Carrington has, at times, been left out of the traditional art historical canon, often categorized instead for love affairs, beauty and a much misunderstood period of mental illness. Much has been done to correct this in recent times; culminating in her centenary this year with celebrations of the artist and her work taking place internationally.

This exhibition considers Carrington’s role as a resistor; an artist who achieved both personal and political change through lifelong acts of defiance, enabling her to escape the English class system, patriarchy and incarceration. This defiance, alongside her commitment to friendship and personal transformation were channelled via surrealism and the fantastical both personally and for the humans and animals she depicted in her work.

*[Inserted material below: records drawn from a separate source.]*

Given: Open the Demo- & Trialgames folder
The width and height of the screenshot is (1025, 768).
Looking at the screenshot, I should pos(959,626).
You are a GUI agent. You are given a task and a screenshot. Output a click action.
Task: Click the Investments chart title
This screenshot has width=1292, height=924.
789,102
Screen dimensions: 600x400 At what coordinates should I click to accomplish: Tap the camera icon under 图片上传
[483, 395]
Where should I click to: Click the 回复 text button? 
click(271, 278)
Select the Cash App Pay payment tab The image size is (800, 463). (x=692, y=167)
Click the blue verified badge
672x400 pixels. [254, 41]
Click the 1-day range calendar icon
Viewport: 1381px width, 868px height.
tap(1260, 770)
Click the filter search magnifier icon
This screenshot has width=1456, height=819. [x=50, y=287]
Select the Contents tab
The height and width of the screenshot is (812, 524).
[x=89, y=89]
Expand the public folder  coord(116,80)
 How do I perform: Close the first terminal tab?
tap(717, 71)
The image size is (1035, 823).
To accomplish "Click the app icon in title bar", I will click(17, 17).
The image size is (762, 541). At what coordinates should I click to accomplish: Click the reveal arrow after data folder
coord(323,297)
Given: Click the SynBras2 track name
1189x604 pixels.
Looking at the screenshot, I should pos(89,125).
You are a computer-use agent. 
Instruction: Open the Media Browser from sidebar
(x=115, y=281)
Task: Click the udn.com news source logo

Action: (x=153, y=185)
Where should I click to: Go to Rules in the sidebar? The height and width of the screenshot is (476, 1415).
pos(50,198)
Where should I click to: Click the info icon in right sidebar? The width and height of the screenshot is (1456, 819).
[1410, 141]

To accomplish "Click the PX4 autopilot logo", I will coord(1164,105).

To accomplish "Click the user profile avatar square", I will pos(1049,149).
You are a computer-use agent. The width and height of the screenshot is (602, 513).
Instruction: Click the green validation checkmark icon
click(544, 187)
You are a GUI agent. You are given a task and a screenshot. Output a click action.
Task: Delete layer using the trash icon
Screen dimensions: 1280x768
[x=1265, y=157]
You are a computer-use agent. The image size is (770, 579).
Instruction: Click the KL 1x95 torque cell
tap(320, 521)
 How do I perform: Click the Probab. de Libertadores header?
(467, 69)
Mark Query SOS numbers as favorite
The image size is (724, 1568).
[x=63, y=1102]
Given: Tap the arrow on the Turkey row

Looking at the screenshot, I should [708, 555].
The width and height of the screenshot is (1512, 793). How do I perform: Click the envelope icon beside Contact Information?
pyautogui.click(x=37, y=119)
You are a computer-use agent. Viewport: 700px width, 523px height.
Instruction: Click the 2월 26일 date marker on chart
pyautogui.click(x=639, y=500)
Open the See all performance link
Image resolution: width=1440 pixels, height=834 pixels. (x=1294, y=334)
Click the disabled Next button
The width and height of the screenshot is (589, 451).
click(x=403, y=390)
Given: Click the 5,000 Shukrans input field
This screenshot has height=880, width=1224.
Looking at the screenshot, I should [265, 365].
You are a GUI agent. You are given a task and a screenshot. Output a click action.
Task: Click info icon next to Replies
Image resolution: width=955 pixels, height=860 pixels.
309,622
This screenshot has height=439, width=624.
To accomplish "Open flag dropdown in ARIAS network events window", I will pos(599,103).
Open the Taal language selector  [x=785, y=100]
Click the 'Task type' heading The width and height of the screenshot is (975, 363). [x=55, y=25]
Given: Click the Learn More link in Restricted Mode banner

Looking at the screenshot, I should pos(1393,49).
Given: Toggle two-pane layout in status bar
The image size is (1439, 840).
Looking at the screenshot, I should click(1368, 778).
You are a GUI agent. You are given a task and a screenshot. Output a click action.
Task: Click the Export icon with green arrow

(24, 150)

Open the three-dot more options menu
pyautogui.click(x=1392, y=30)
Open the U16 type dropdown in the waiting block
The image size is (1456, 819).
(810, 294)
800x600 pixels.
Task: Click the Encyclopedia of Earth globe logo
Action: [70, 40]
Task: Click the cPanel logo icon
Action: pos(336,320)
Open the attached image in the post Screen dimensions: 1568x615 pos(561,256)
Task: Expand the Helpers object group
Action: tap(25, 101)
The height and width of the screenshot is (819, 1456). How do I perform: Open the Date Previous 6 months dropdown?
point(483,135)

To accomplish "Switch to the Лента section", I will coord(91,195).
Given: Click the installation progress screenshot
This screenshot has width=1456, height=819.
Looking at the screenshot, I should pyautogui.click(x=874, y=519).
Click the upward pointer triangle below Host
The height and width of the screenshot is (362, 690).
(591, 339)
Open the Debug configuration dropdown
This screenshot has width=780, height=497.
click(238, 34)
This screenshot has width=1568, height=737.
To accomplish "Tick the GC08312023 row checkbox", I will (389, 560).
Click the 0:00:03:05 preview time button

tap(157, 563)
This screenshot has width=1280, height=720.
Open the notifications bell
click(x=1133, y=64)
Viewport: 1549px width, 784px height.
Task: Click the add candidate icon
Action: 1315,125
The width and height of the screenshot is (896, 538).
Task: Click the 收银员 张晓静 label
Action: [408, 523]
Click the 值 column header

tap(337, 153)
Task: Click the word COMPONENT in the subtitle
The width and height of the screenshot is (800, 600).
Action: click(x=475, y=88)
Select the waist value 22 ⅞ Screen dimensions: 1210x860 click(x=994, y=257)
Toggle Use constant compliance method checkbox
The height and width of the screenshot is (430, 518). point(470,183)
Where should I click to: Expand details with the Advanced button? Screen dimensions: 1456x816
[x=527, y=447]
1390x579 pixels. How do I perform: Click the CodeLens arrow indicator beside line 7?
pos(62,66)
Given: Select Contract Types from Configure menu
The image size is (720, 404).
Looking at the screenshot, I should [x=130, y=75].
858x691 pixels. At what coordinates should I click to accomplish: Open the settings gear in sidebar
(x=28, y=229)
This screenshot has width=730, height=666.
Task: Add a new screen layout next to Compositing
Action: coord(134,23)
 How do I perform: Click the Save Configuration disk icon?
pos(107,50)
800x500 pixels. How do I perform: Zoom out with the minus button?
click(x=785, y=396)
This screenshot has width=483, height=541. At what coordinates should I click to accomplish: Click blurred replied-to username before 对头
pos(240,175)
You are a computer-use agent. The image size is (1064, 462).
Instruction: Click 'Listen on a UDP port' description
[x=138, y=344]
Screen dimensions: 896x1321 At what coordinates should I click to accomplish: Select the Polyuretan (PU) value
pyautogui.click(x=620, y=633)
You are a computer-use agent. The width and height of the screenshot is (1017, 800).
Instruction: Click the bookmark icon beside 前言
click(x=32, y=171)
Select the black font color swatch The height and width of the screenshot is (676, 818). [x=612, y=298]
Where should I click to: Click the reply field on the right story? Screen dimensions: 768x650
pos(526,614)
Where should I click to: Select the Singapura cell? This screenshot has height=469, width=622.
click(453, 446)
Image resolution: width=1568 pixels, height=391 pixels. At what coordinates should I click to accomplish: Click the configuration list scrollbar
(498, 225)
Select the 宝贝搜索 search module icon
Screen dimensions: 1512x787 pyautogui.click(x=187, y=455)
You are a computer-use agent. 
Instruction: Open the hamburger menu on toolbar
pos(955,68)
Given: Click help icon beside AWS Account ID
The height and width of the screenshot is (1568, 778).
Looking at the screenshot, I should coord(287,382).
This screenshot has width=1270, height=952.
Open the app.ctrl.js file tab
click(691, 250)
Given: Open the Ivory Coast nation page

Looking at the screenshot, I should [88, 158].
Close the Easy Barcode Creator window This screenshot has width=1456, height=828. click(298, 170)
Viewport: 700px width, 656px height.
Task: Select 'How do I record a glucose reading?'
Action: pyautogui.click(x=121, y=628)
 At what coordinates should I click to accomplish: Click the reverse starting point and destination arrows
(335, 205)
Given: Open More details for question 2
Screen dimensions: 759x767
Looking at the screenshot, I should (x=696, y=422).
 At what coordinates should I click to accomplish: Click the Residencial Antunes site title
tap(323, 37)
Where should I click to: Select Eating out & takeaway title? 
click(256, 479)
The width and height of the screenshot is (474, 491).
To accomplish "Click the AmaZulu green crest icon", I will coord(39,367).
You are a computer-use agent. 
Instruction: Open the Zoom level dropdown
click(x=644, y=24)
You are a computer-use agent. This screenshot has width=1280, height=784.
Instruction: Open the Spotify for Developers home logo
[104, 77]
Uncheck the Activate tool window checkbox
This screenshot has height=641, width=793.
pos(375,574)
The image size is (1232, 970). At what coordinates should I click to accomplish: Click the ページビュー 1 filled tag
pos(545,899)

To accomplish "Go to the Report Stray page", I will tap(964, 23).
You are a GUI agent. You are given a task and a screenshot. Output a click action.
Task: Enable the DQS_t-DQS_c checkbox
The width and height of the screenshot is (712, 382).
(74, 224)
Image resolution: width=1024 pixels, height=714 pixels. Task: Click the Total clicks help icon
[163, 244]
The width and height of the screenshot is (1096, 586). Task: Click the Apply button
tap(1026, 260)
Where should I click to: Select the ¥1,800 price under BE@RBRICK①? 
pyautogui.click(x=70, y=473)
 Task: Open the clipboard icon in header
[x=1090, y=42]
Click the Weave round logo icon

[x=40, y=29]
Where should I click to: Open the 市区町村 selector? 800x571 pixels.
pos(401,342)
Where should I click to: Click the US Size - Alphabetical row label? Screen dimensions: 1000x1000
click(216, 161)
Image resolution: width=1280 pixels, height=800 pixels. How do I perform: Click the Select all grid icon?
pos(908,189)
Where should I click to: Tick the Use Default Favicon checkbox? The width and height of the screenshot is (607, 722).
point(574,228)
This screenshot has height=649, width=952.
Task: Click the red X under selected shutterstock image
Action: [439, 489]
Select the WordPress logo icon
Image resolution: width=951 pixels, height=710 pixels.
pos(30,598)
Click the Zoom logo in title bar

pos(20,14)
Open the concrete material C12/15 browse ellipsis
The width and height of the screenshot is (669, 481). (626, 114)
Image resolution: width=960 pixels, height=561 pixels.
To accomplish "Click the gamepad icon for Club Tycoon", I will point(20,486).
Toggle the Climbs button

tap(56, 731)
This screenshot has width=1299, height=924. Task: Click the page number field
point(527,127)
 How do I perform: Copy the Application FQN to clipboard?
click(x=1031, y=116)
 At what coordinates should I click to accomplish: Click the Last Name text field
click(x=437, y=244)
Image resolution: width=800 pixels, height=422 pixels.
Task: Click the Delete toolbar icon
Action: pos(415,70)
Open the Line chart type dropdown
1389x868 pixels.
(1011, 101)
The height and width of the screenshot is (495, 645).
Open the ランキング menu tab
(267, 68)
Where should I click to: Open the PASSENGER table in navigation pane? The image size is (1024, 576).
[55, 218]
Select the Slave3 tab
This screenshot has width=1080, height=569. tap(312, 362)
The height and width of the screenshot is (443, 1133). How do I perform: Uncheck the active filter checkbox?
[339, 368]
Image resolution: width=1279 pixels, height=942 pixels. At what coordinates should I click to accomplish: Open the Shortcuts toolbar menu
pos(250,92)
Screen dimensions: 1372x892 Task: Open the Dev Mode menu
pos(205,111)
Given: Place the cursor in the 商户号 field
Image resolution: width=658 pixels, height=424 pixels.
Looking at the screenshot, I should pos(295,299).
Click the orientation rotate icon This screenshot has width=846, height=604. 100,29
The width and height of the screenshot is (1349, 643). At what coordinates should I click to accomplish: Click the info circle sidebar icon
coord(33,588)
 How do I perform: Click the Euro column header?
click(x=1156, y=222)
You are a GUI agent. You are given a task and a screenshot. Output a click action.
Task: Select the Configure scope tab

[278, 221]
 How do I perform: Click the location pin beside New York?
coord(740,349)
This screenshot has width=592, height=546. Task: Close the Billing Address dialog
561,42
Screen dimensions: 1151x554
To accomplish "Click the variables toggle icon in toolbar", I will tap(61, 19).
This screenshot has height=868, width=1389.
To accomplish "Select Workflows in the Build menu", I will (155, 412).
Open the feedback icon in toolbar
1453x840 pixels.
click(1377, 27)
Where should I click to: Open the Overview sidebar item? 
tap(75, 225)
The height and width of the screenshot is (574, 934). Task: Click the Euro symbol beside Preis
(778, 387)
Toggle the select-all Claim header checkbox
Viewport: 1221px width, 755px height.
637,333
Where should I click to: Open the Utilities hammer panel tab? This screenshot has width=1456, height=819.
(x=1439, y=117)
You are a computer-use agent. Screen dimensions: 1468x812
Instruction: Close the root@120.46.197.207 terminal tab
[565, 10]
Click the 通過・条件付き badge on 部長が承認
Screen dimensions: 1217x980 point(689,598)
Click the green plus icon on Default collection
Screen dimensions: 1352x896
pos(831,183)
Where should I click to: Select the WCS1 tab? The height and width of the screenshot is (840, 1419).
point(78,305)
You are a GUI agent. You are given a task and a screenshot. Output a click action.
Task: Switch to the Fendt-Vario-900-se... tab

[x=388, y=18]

Houses are really bodies explores the artist’s writing and the ideas and matters that emerge from this work. The exhibition, designed with vPPR Architects, brings visitors together in a collective moment, to hear excerpts from her most famous story, an ode to ageing, The Hearing Trumpet, the description of her time in an asylum Down Below and the short stories The DebutanteThe Sand Camel, The House of Fear and The Happy Corpse Story.

The exhibition includes a reading room featuring selected resource materials alongside original works by Carrington.

In her lifetime Carrington was featured in exhibitions at the Exposition Internationale du Surréalisme, Galerie Beaux-Arts, Paris, France (1938); The Serpentine Gallery, London, (1991); Metropolitan Museum of Art, New York (2001) and had solo exhibitions at Galería de Arte Mexicano, Mexico City (1956 & 1969) and Art Company, Leeds (1990). Posthumously Carrington has had solo exhibitions at The Irish Museum of Modern Art (2013) and Tate Liverpool (2015).  She is featured in collections including The Metropolitan Museum of Art, Tate and the Peggy Guggenheim Collection.

The readers, a selection of old and new friendships, are: Maggi Adams; Chloe Aridjis; Simeon Barclay; Kristian Cooper; Laure Garrard; Maike Hale-Jones;  Jasleen Kaur; Lorraine O’Grady; Heather Phillipson and Angharad Williams.